# Problems to solve
[a] In the article on people living in vehicles, swap "safe parking spots" for "overnight parking spaces" and give back everything from "Plans in Los" down to "comes available again…(more)".
[b] In the article on people living in vehicles, how many parking spaces has the Santa Barbara program grown to include?

# Selected text
□ □ □ □

For people who call vehicles home, SF supe wants to provide safe haven

Supervisor Vallie Brown has been preparing the latest of a round of city legislative efforts to help the rolling homeless get into permanent housing and avoid racking up pricey parking and registration tickets. But getting those people to accept help is always a tough task.

The measure calls for the creation of a “triage center,” where people living in a vehicle could come to access services like showers and bathrooms without fear of their vehicle being towed. They could also then be assessed by homelessness specialists en route to services, if they choose to pursue them.

Brown’s ordinance also seeks to create a pilot program for what she’s calling a “Vehicular Navigation Center,” a safe place to park overnight for people living in a car or RV. Similar initiatives in Seattle and other California cities have been met with mixed results…

Plans in Los Angeles, where the latest official street counts show at least 9,000 people living in vehicles, and in Seattle, where counts show the surrounding county has 2,300 vehicle campers, have been met with such resistance that few have been actually launched. The most successful program is in Santa Barbara, where a program begun in 2004 has grown to include 133 parking spaces…

Sonoma County ran a lot in Santa Rosa with about 80 safe parking spots for several years until 2017, when the state funding used to run it ran out. County Supervisor Shirlee Zane, who helped spearhead the program, called it “very successful,” and said she’d like to see it replicated if money ever comes available again…(more)

City impoundment of RV dwellers’ vehicles challenged as unconstitutional

By : sfexaminer – excerpt

Advocates for the homeless filed a lawsuit against The City and other agencies Wednesday for towing, impounding and selling RVs and other oversized-vehicles without a warrant, alleging that it violates the rights of an already at-risk population.

□ □ □ □

# Records shown
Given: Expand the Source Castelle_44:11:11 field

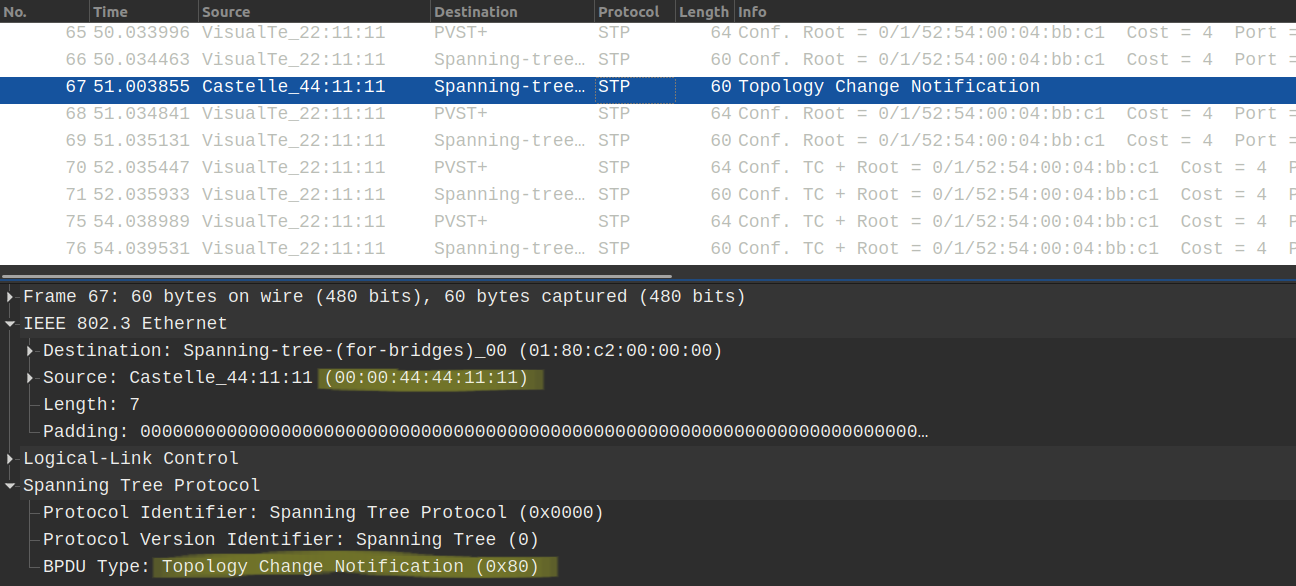Looking at the screenshot, I should coord(31,378).
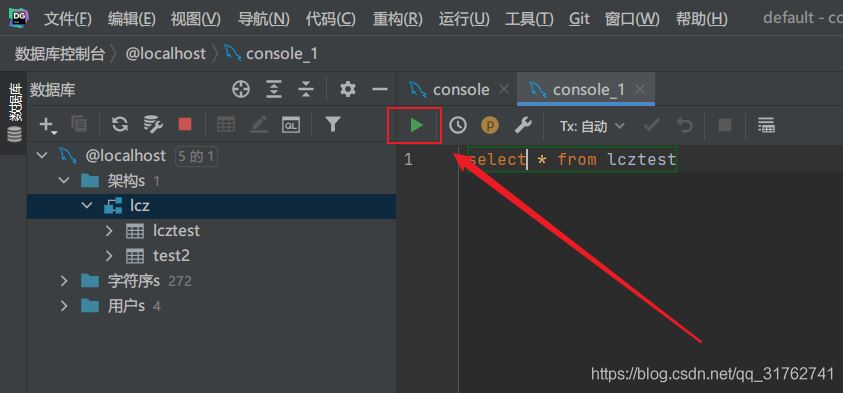
Task: Click the red disconnect square icon
Action: click(x=185, y=125)

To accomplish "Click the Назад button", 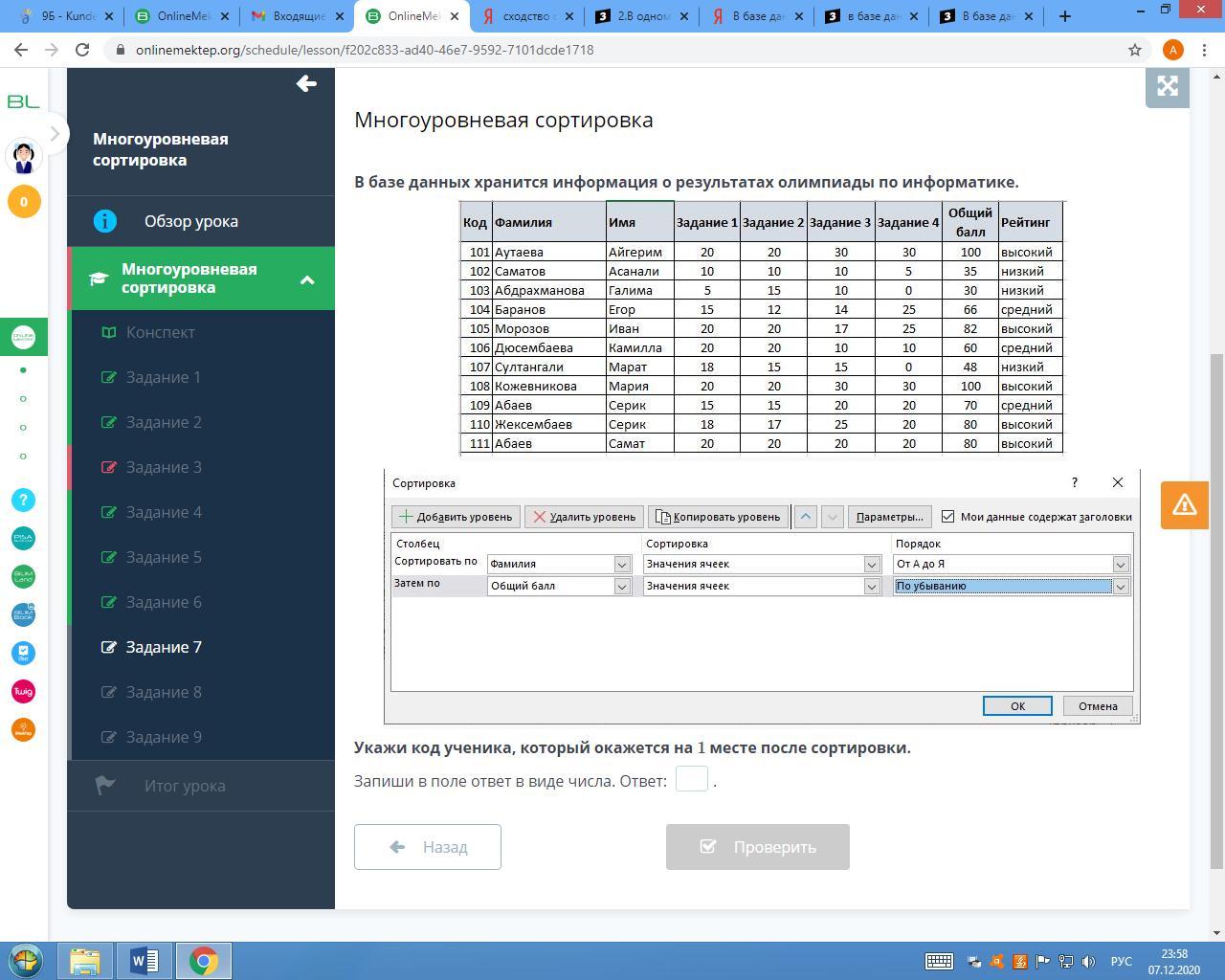I will (x=428, y=847).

□ □ □ □

# Results of the exercise
[a]
Plans in Los Angeles, where the latest official street counts show at least 9,000 people living in vehicles, and in Seattle, where counts show the surrounding county has 2,300 vehicle campers, have been met with such resistance that few have been actually launched. The most successful program is in Santa Barbara, where a program begun in 2004 has grown to include 133 parking spaces…

Sonoma County ran a lot in Santa Rosa with about 80 overnight parking spaces for several years until 2017, when the state funding used to run it ran out. County Supervisor Shirlee Zane, who helped spearhead the program, called it “very successful,” and said she’d like to see it replicated if money ever comes available again…(more)

[b] 133 parking spaces.